- _SET PROBLEM 1_:
In the SAE feature code, what default value does simulate_sae_feature give the layer parameter?

- _TEXT EXTRACT_:
==========
Test whether SAE feature activations are robust to small input perturbations.

In [None]:
def simulate_sae_feature(model, tokenizer, concept_text, layer=6):
    """
    Simulate an SAE feature by computing a direction that activates on concept examples.
    (Simplified version for demonstration)
    
    Returns:
        feature_direction: Direction in activation space [hidden_dim]
    """
    # TODO: Extract activations and compute concept direction
    input_ids = tokenizer.encode(concept_text, return_tensors="pt").to(model.device)
    
    with torch.no_grad():
        outputs = model(input_ids, output_hidden_states=True)
        activations = outputs.hidden_states[layer]  # [1, seq_len, hidden_dim]
        # Use mean activation as feature direction
        feature_direction = activations.mean(dim=1).squeeze(0)  # [hidden_dim]
    
    # Normalize
    feature_direction = feature_direction / feature_direction.norm()
==========
- _INFORMATION SUPPLIED_:
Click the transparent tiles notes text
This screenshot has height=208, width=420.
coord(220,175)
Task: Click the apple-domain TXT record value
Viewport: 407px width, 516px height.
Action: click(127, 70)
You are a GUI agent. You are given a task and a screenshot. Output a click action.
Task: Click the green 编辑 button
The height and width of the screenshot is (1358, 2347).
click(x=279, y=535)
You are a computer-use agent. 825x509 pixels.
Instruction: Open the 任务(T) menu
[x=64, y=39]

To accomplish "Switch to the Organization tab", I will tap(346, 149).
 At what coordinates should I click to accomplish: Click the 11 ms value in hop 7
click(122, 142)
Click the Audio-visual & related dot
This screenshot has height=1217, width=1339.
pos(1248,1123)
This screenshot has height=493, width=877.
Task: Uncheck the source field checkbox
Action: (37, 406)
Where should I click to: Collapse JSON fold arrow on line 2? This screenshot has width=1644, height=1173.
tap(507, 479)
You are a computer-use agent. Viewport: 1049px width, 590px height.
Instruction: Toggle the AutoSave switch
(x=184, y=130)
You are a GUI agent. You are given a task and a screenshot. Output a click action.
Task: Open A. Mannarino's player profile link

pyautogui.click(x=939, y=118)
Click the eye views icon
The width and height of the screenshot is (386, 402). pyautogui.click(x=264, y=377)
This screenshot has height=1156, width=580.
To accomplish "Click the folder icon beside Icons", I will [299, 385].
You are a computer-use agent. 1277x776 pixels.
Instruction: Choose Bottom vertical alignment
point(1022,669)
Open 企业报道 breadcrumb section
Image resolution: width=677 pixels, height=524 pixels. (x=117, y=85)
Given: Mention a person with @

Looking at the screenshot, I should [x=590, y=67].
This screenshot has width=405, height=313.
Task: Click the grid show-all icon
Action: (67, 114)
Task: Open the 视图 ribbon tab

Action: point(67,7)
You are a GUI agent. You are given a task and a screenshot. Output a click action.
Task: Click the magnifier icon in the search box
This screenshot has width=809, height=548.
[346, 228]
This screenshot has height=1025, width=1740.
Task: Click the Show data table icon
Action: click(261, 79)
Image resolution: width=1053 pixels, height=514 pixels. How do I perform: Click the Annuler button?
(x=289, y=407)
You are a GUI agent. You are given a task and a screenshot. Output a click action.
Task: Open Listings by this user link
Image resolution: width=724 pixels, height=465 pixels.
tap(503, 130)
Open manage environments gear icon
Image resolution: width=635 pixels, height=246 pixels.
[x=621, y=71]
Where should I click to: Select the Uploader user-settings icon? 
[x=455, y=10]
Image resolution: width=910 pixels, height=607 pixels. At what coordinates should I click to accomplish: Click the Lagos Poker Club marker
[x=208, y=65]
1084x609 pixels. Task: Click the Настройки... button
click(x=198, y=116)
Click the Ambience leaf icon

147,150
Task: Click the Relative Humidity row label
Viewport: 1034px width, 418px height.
==========
- _SET PROBLEM 2_:
Please write out the rows again, beginning at the first row and stopping after the line that contains "The width and", with "Instruction" swapped for "Command" and nothing else changed.

- _EXERCISE OUTPUT 1_:
6

- _EXERCISE OUTPUT 2_:
Click the transparent tiles notes text
This screenshot has height=208, width=420.
coord(220,175)
Task: Click the apple-domain TXT record value
Viewport: 407px width, 516px height.
Action: click(127, 70)
You are a GUI agent. You are given a task and a screenshot. Output a click action.
Task: Click the green 编辑 button
The height and width of the screenshot is (1358, 2347).
click(x=279, y=535)
You are a computer-use agent. 825x509 pixels.
Command: Open the 任务(T) menu
[x=64, y=39]

To accomplish "Switch to the Organization tab", I will tap(346, 149).
 At what coordinates should I click to accomplish: Click the 11 ms value in hop 7
click(122, 142)
Click the Audio-visual & related dot
This screenshot has height=1217, width=1339.
pos(1248,1123)
This screenshot has height=493, width=877.
Task: Uncheck the source field checkbox
Action: (37, 406)
Where should I click to: Collapse JSON fold arrow on line 2? This screenshot has width=1644, height=1173.
tap(507, 479)
You are a computer-use agent. Viewport: 1049px width, 590px height.
Command: Toggle the AutoSave switch
(x=184, y=130)
You are a GUI agent. You are given a task and a screenshot. Output a click action.
Task: Open A. Mannarino's player profile link

pyautogui.click(x=939, y=118)
Click the eye views icon
The width and height of the screenshot is (386, 402). pyautogui.click(x=264, y=377)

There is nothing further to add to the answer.